Nei giudizi suddetti, peraltro, l’ammissione degli accertamenti immuno-ematologici non è subordinata all’esito della prova storica dell’esistenza di una relazione o di un rapporto sessuale tra il presunto padre e la madre, giacché il principio della libertà di prova, sancito, in materia, dall’art. 269 c.c., comma 2, non tollera surrettizie limitazioni, né mediante la fissazione di una gerarchia assiologica tra i mezzi istruttori idonei a dimostrare quella paternità, né, conseguentemente, mediante l’imposizione, al giudice, di una sorta di “ordine cronologico” nella loro ammissione ed assunzione, avendo, per converso, tutti i mezzi di prova pari valore per espressa disposizione di legge(cfr. Cass. n. 3479 del 2016).

La pronuncia della Cassazione

Tali principi sono stati ribaditi dalla Prima Sezione Civile della Cassazione con la sentenza n. 16125/2019. La vicenda nasceva dal ricorso formulato dall’originario attore contro la pronuncia del Tribunale di Milano che aveva riconosciuto la sua paternità nei confronti di una minore.

Ed invero, il giudice di primo grado aveva considerato il suo ingiustificato rifiuto di sottoporsi al test del DNA quale unica è sufficiente fonte di prova per giungere alla propria decisione.

La stessa sentenza era stata confermata in appello ed infine, impugnata con ricorso per Cassazione. Ebbene i giudici Ermellini hanno ricordato l’ormai pacifico indirizzo della giurisprudenza secondo cui, nel giudizio promosso per l’accertamento della paternità, il rifiuto di sottoporsi ad indagini ematologiche, costituisce un comportamento valutabile da parte del giudice, ex art. 116 c.p.c., comma 2, di così elevato valore indiziario da potere, da solo, consentire la dimostrazione della fondatezza della domanda.

Il rifiuto di sottoporsi al test del DNA

In altri termini, sebbene la volontà di sottoporsi al prelievo ematico per eseguire gli accertamenti sul DNA non è coercibile, nulla tuttavia impedisce al giudice di valutare, in caso di rifiuto, sia pur in sé legittimo, ma privo di adeguata giustificazione, il comportamento della parte, ai sensi dell’art. 116 c.p.c., comma 2 (cfr. Cass. n. 32308 del 2018).

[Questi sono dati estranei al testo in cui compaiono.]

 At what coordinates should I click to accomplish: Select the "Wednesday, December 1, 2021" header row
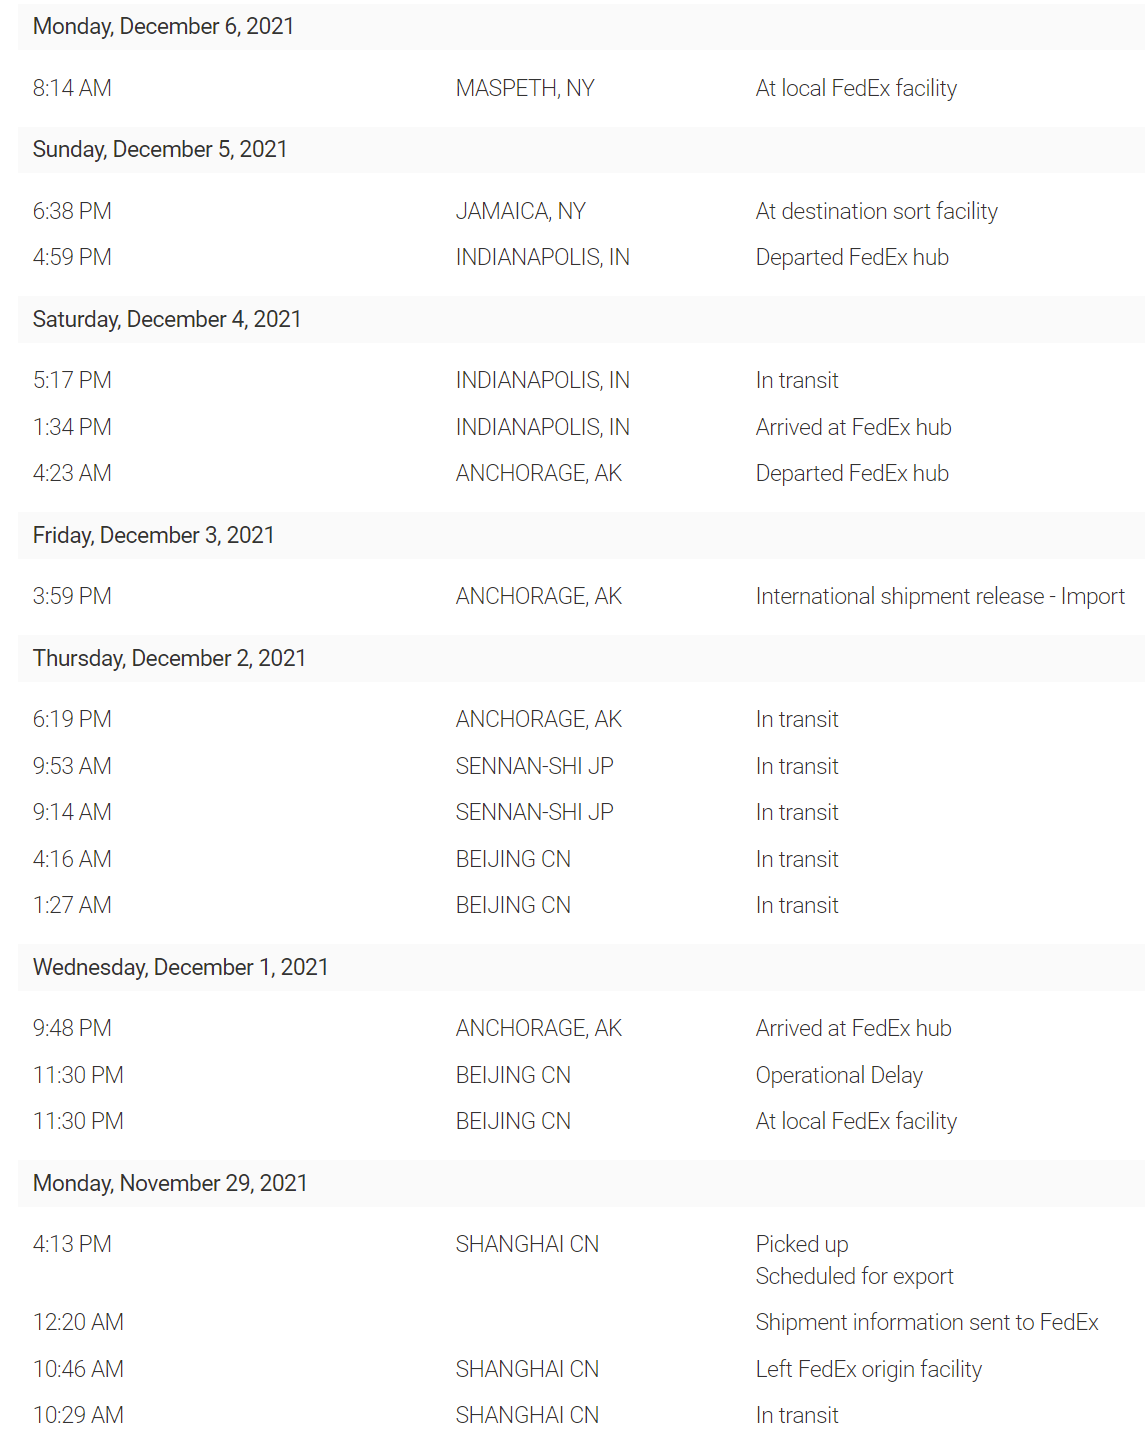180,967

Nel quadro del principio, espresso nell’art. 116 c.p.c., di libera valutazione delle prove (salvo che non abbiano natura di prova legale), peraltro, il giudice civile ben può apprezzare discrezionalmente gli elementi probatori acquisiti e ritenerli sufficienti per la decisione, attribuendo ad essi valore preminente e così escludendo implicitamente altri mezzi istruttori richiesti dalle parti.

Il relativo apprezzamento è insindacabile in sede di legittimità, purché risulti logico e coerente il valore preminente attribuito, sia pure per implicito, agli elementi utilizzati (cfr. Cass. n. 11176 del 2017). In effetti, non è compito della Suprema Corte quello di condividere, o meno, la ricostruzione dei fatti contenuta nella decisione impugnata, né quello di procedere ad una rilettura degli elementi di fatto posti a fondamento della decisione, al fine di sovrapporre la propria valutazione delle prove a quella compiuta dal giudice di merito (cfr. Cass. n. 3267 del 2008).